Upper-limb active exoskeleton BITERS (2020)

Type of Content
Theses / DissertationsThesis Discipline
Mechanical EngineeringDegree Name
Master of EngineeringPublisher
University of CanterburyLanguage
EnglishCollections
Abstract
Stroke can result in injury and death, with impairments such as loss of somatosensation, loss of fractionated movement, impaired motor speed, and paresis being common post-stroke. The upper-limb is important to many activities of daily living (ADLs), with these impairments often limiting the execution of basic tasks. Rehabilitation works to develop motor movements and develop neuroplasticity, which can be approached in many different ways and forms. Stroke rehabilitation robotics and exoskeletons have many benefits over traditional methods and other technology. This field has a range of approaches in terms of actuation, sensing, and control systems. Exoskeletons are wearable devices that directly interact with the human body, exerting force onto the wearer to excite movement.
The BITERS exoskeleton is a 5-degree of freedom (DOF) active upper-limb exoskeleton, which features two active joints and three passive joints. The kinematic model of the exoskeleton has been modeled as an open-loop chain encompassing from the centre of the torso out to the upper arm (humerus). Two passive DOFs accommodate the translation of the glenohumeral (GH) joint in the frontal plane. The rotational joint at the centre of the torso allows for 40◦ of shoulder elevation from active human movement. The prismatic joint is a linear slider bearing in series with a 40mm compression spring. The inclusion of this prismatic joint is a novel feature of the exoskeleton, allowing for the displacement of the GH joint along the direction of scapula sliding, and accommodating for a large range of discrete shoulder movements. This DOF can translate the device’s work-space anteriorly (against a restorative force) or posterally while encouraging correct shoulder posture. The GH joint allows the rotation of the humeral head in the shoulder girdle and is approximated by three rotational DOFs which form a spherical assembly whose axis intercept with the centre of the humerus head. The first and third of these DOFs (parallel to the coronal and sagittal planes respectively) are actuated by a DC motor driven bidirectional Bowden cable system, allowing for actuated abduction/adduction and flexion/extension. The remaining DOF in the spherical assembly allows the passive free movement of the other DOFs, internal/external rotation is theorised to occur autonomously given the freedom to passively move at this joint.

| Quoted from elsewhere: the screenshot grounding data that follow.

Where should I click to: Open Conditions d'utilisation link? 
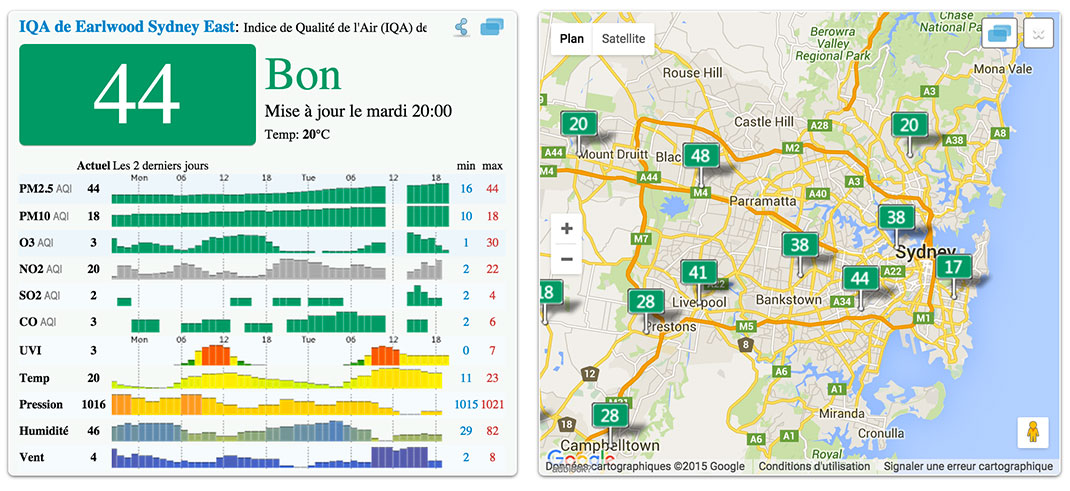tap(814, 466)
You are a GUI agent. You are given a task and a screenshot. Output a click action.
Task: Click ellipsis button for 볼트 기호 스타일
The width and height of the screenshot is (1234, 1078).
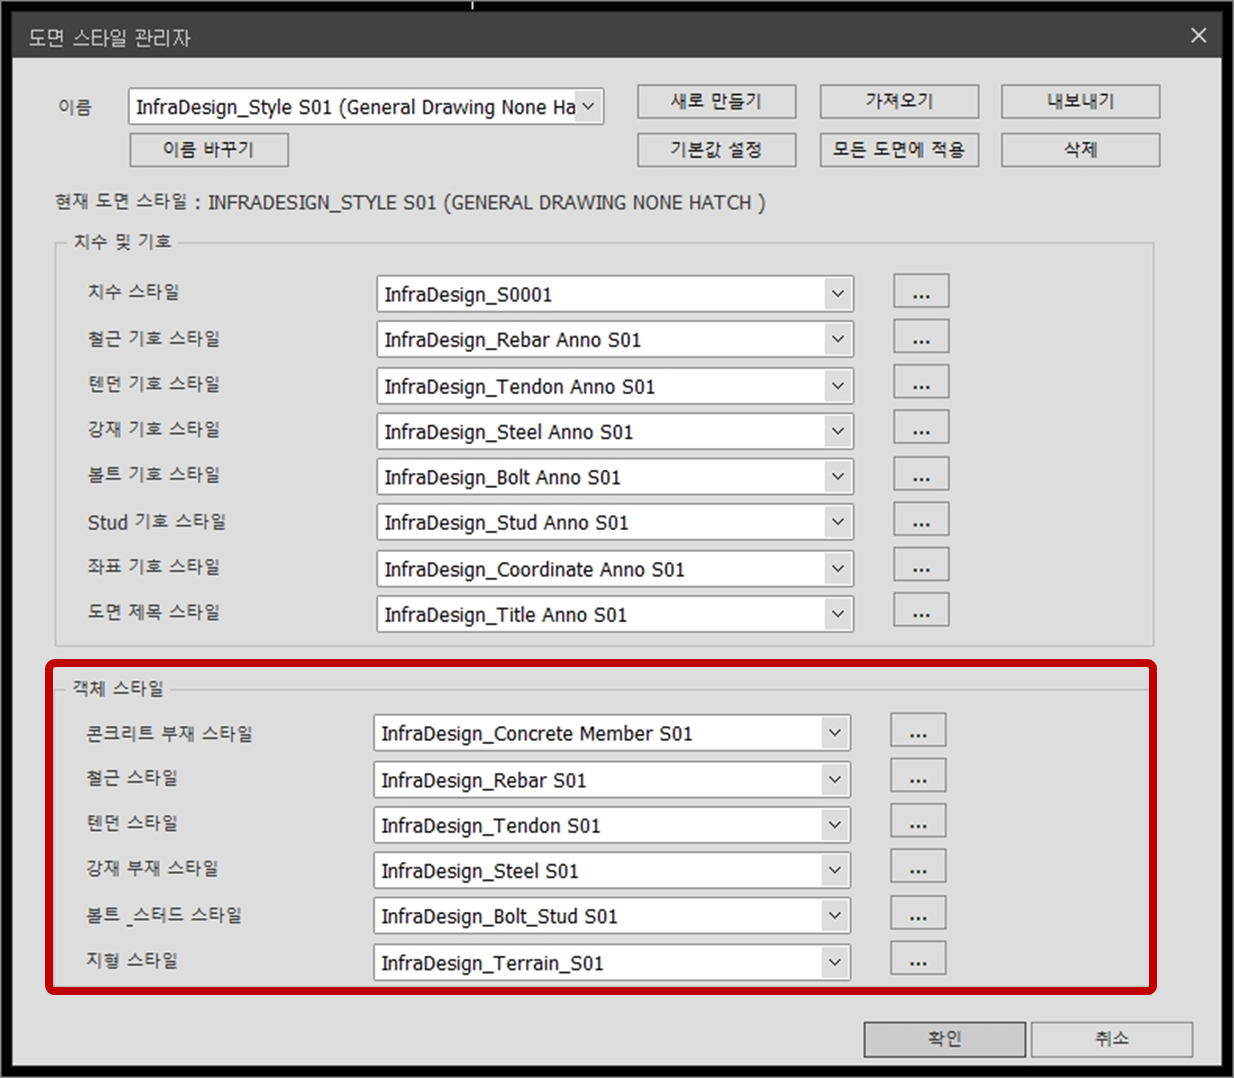coord(920,476)
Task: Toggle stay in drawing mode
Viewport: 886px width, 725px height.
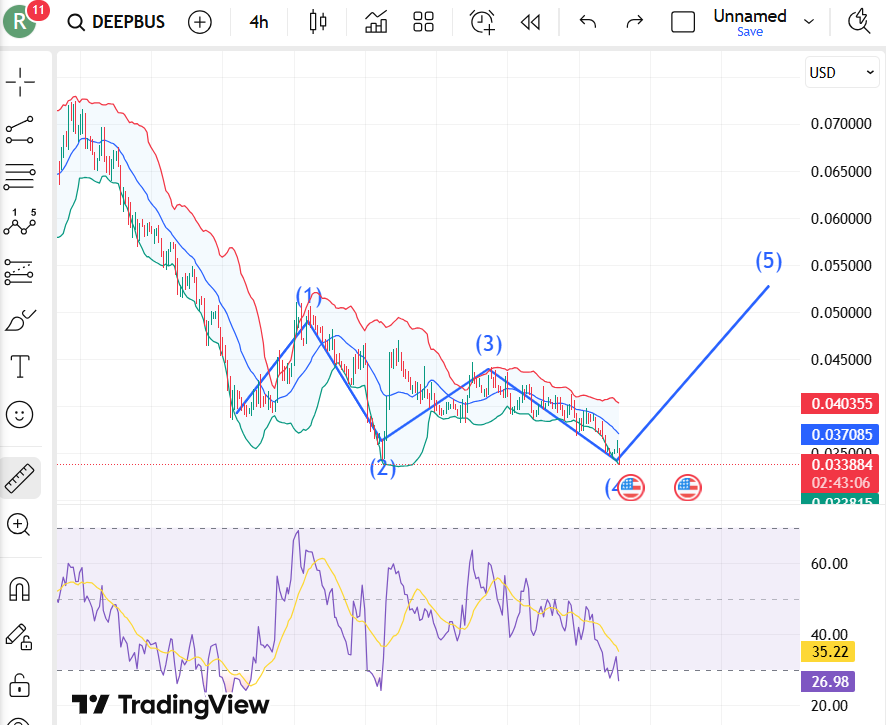Action: [x=20, y=637]
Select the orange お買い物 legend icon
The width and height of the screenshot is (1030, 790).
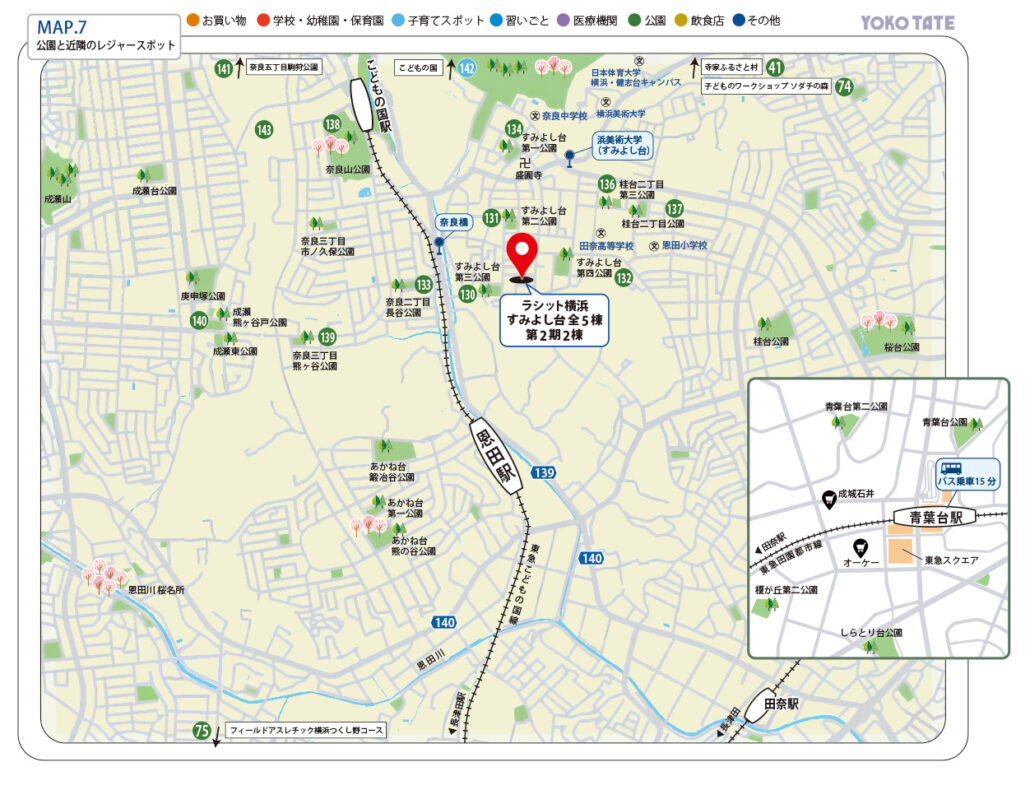[192, 18]
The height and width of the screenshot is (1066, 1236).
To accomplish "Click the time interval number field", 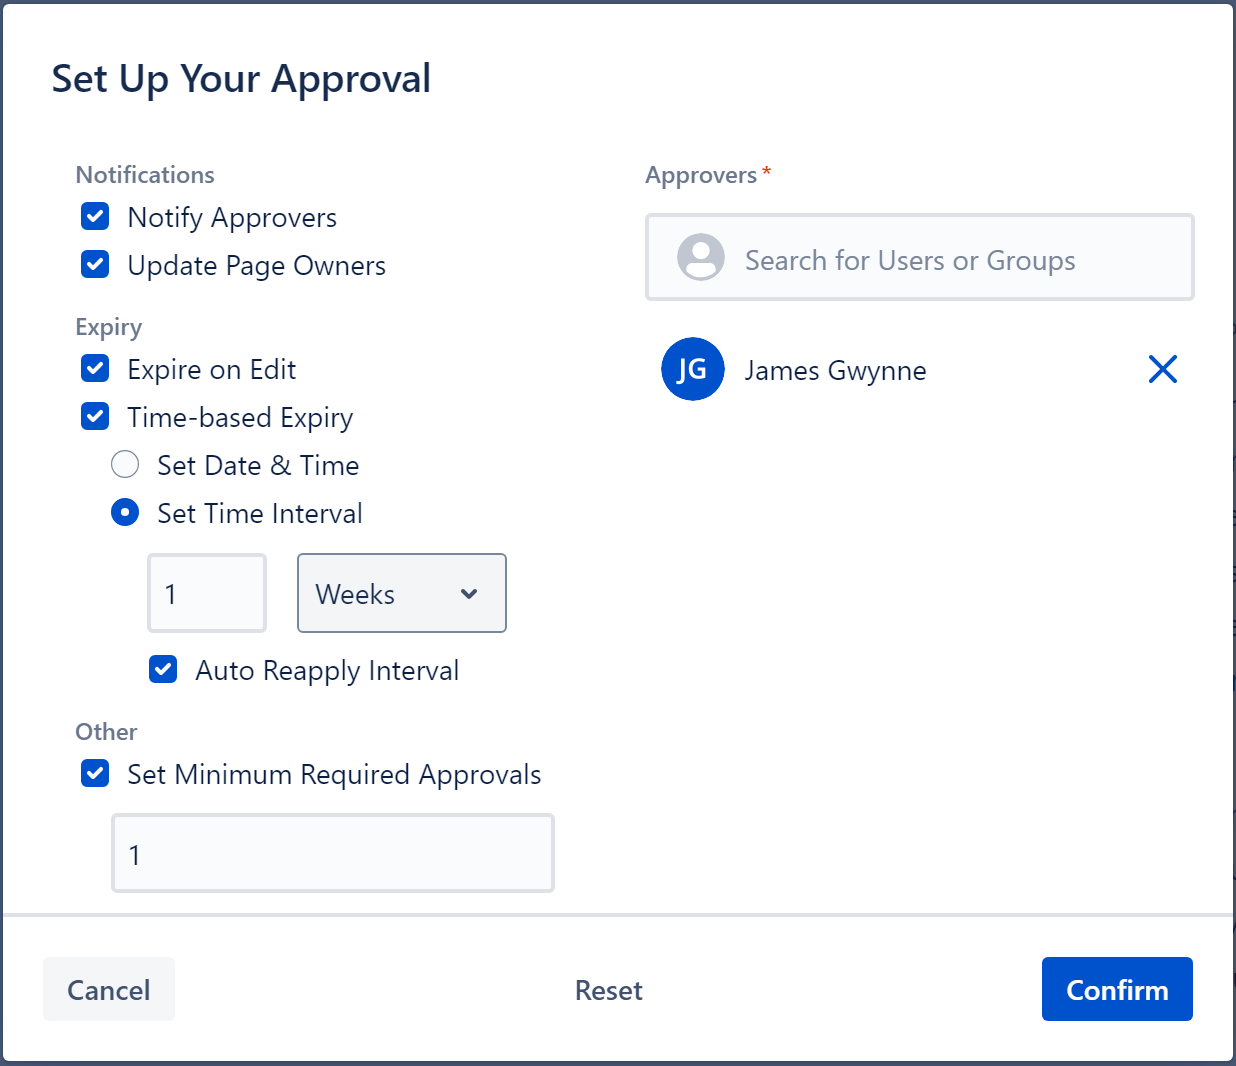I will pyautogui.click(x=207, y=594).
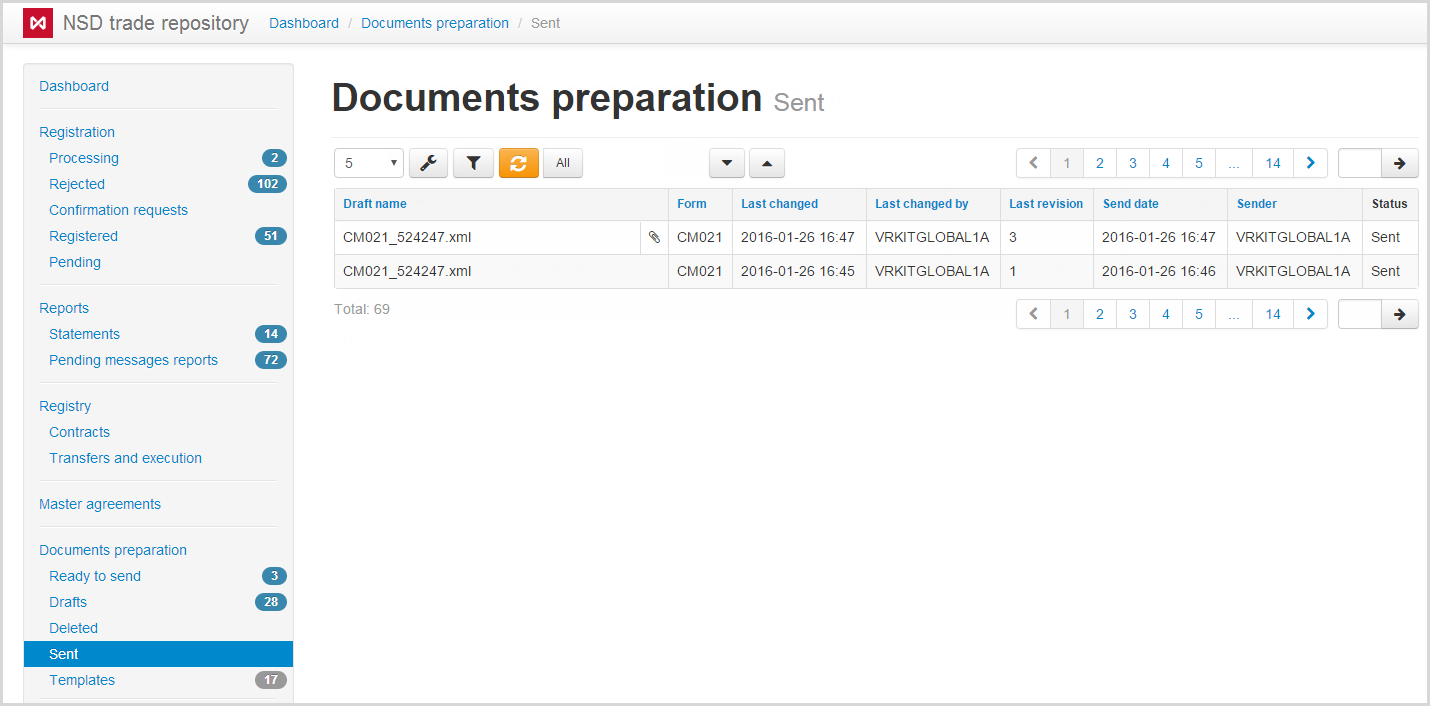This screenshot has width=1430, height=706.
Task: Sort table by Send date column header
Action: (1130, 204)
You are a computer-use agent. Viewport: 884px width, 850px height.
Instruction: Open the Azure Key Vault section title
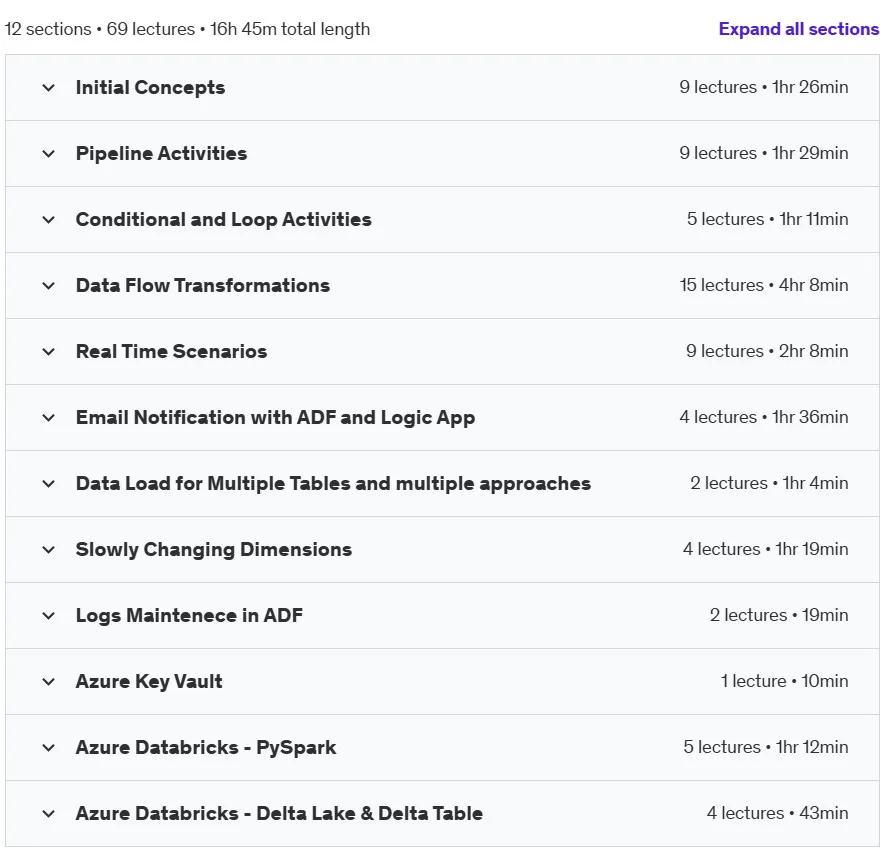tap(149, 681)
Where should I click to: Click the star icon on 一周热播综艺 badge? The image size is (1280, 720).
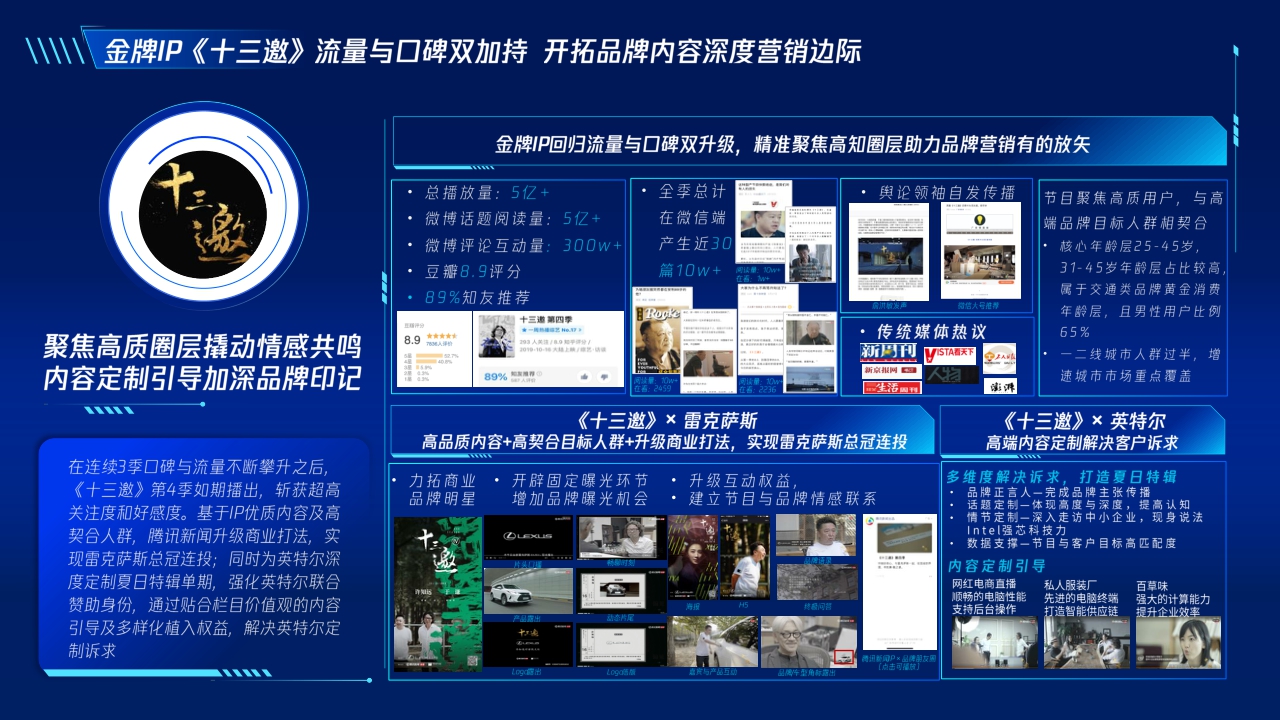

Portability was a focus area during development. The exoskeleton is lightweight with its arm unit weighing 500g and back unit weighing 3500g. The 3D polycarbonate (PC) build of the exoskeleton arm provides high tensile strength while reducing weight, a 50% infill is used in these links to improve flexibility. All larger loads are positioned distally on the backplate, whose force is distributed across the user’s shoulders via padded yoke straps. Compliance is desired in systems for safety and comfort. Soft actuation, the shift of weight away from the actuation points, compliant exoskeleton-body attachment (cuffs), and flexible filament material, are all used to increase the compliance of the system.
A Teensy 3.5 microcontroller is used to read sensor feedback, implement control, and provide a user interface. This system is powered by a 14.8V 4000mAh battery and has an operating life of 25 to 45 minutes. The exoskeleton’s proportional control system uses joint angle feedback and EMG to provide real-time adjusted assistance based on the effort outputted by the user. The posterior deltoid was determined to be a suitable EMG control input, due to its significant response to shoulder flexion, extension, and abduction, and its low response to passive movements such as internal/external rotation.
BITERS successfully modelled the human shoulder motion and allowed for active actuation of the shoulder with DC motor actuation and Bowden cable power transmission. Both manual proportional control and EMG assist-as-need based control were implemented by software. Validation of the exoskeletons range of motion (ROM) was successfully performed through the use of CAD simulation, modelled work-space analysis, and 3D motion tracking technology. The developed exoskeleton allows for 157◦ flexion, 30◦ extension and 177◦ abduction, with a work-space volume of 0.00446m3. The peak torque achieved was 7.71Nm at the actuated joints, enabling assisted shoulder motion in flexion/extension and adduction/abduction.